The Secretary shall not barter or otherwise sell or transfer uranium in any form in exchange for—

(A) services related to the final disposition of the spent nuclear fuel and radioactive waste for which the Department is responsible under paragraph (3); or

(B) any other services associated with carrying out the uranium lease and take-back program authorized by this subsection.

(d) Coordination of environmental reviews

The Department and the Nuclear Regulatory Commission shall ensure to the maximum extent practicable that environmental reviews for the production of the medical isotopes shall complement and not duplicate each review.

(e) Operational date

The Secretary shall establish a program as described in subsection (c)(3) not later than 3 years after January 2, 2013.

(f) Radioactive waste

Notwithstanding section 10101 of this title, radioactive material resulting from the production of medical isotopes that has been permanently removed from a reactor or subcritical assembly and for which there is no further use shall be considered low-level radioactive waste if the material is acceptable under Federal requirements for disposal as low-level radioactive waste.

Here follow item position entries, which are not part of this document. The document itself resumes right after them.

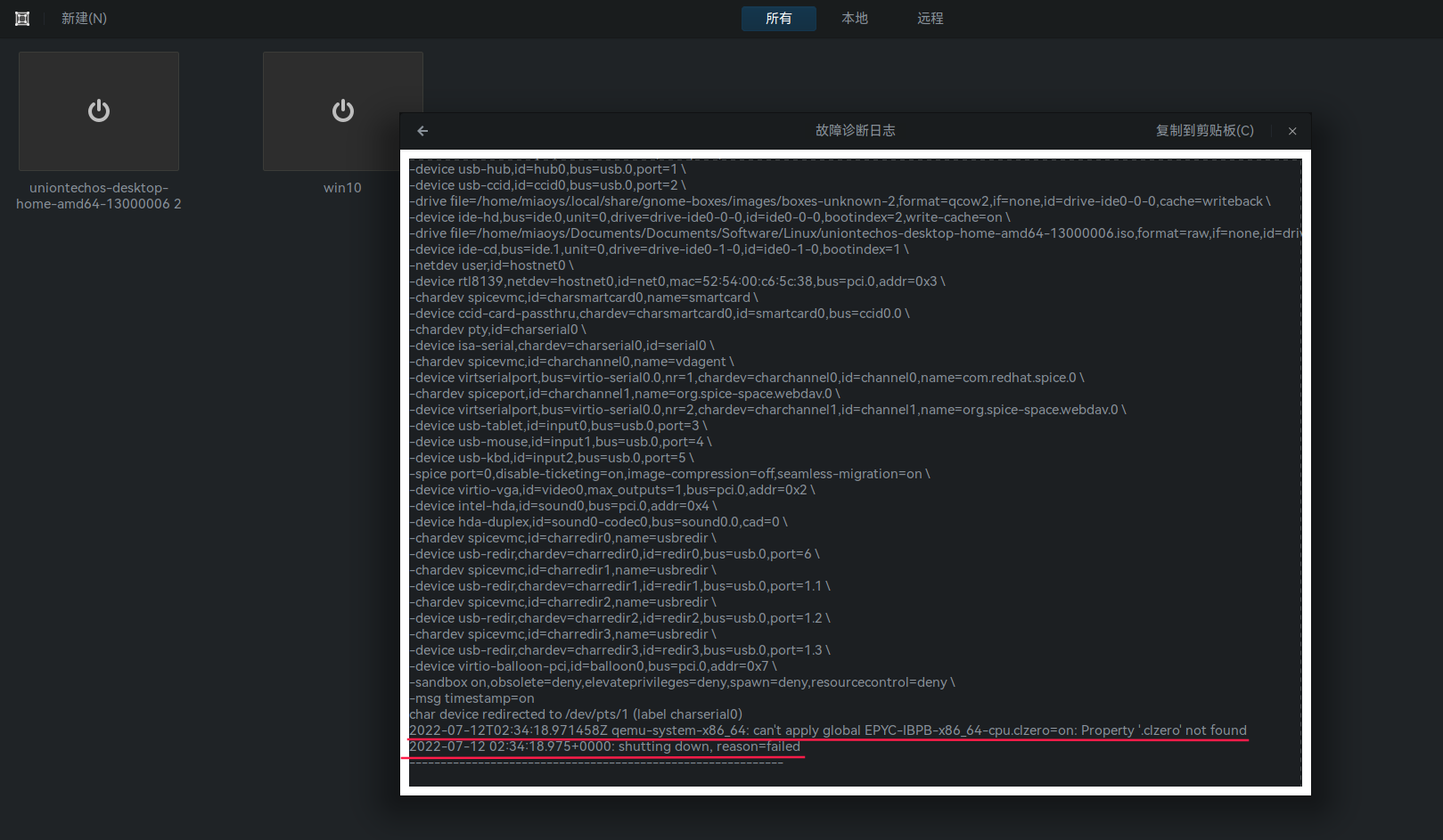Screen dimensions: 1443x840
Task: Click the '-sandbox on,obsolete=deny' line
Action: 682,682
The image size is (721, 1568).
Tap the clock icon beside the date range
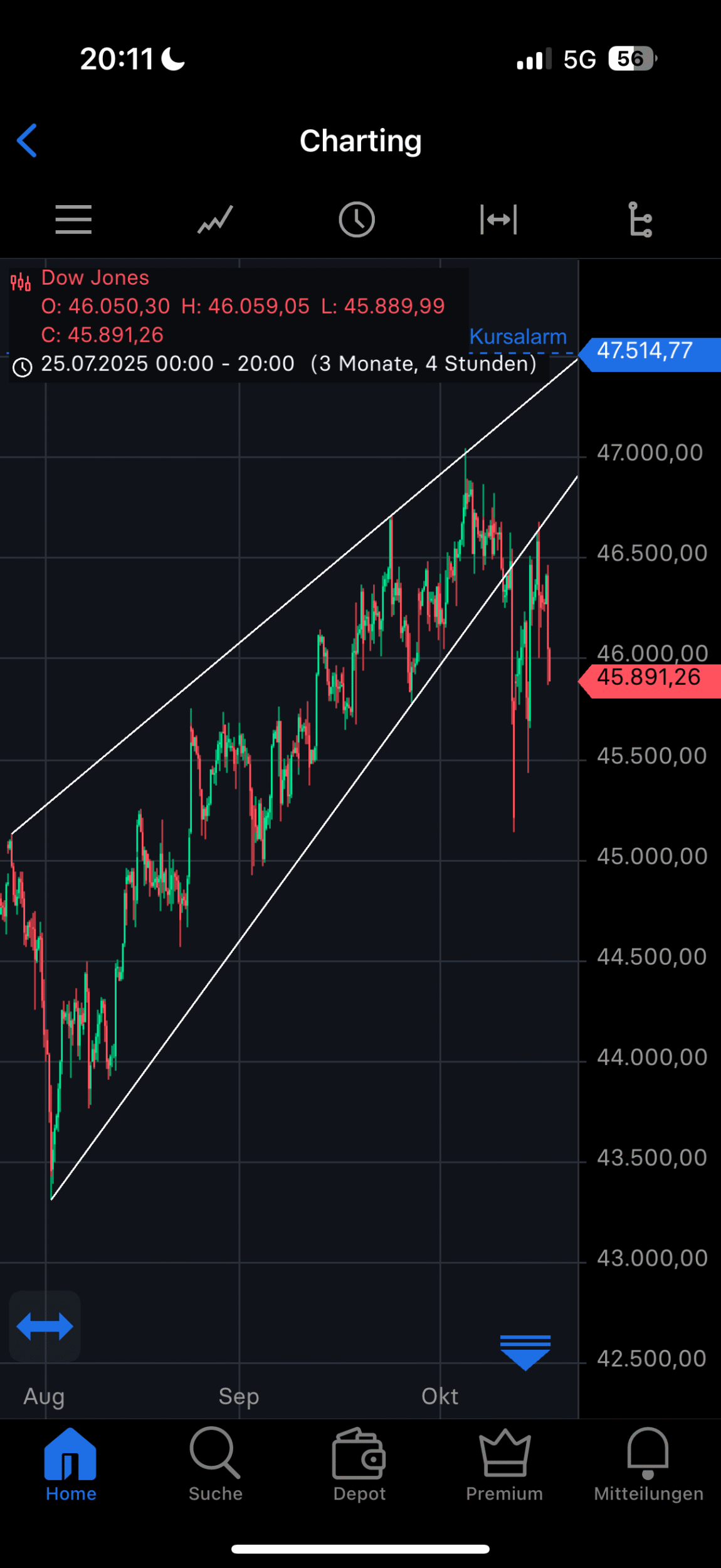tap(23, 367)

(Pub. L. 112–239, div. C, title XXXI, §3173, Jan. 2, 2013, 126 Stat. 2211.)

References in Text

This subtitle, referred to in subsec. (c)(5), is subtitle F (§§3171–3178) of title XXXI of div. C of Pub. L. 112–239. For complete classification of this subtitle to the Code, see Short Title of 2013 Amendment note set out under section 2011 of this title and Tables.

Codification

Section was enacted as part of the American Medical Isotopes Production Act of 2012 and also as part of the National Defense Authorization Act for Fiscal Year 2013, and not as part of the Atomic Energy Act of 1954 which comprises this chapter.

Definitions

Pub. L. 112–239, div. C, title XXXI, §3172, Jan. 2, 2013, 126 Stat. 2211, provided that: "In this subtitle [subtitle F (§§3171–3178), see Short Title of 2013 Amendment note set out under section 2011 of this title and Tables]:

"(1) Department.—The term 'Department' means the Department of Energy.

"(2) Highly enriched uranium.—The term 'highly enriched uranium' means uranium enriched to 20 percent or greater in the isotope U–235.

"(3) Low enriched uranium.—The term 'low enriched uranium' means uranium enriched to less than 20 percent in the isotope U–235.

"(4) Secretary.—The term 'Secretary' means the Secretary of Energy."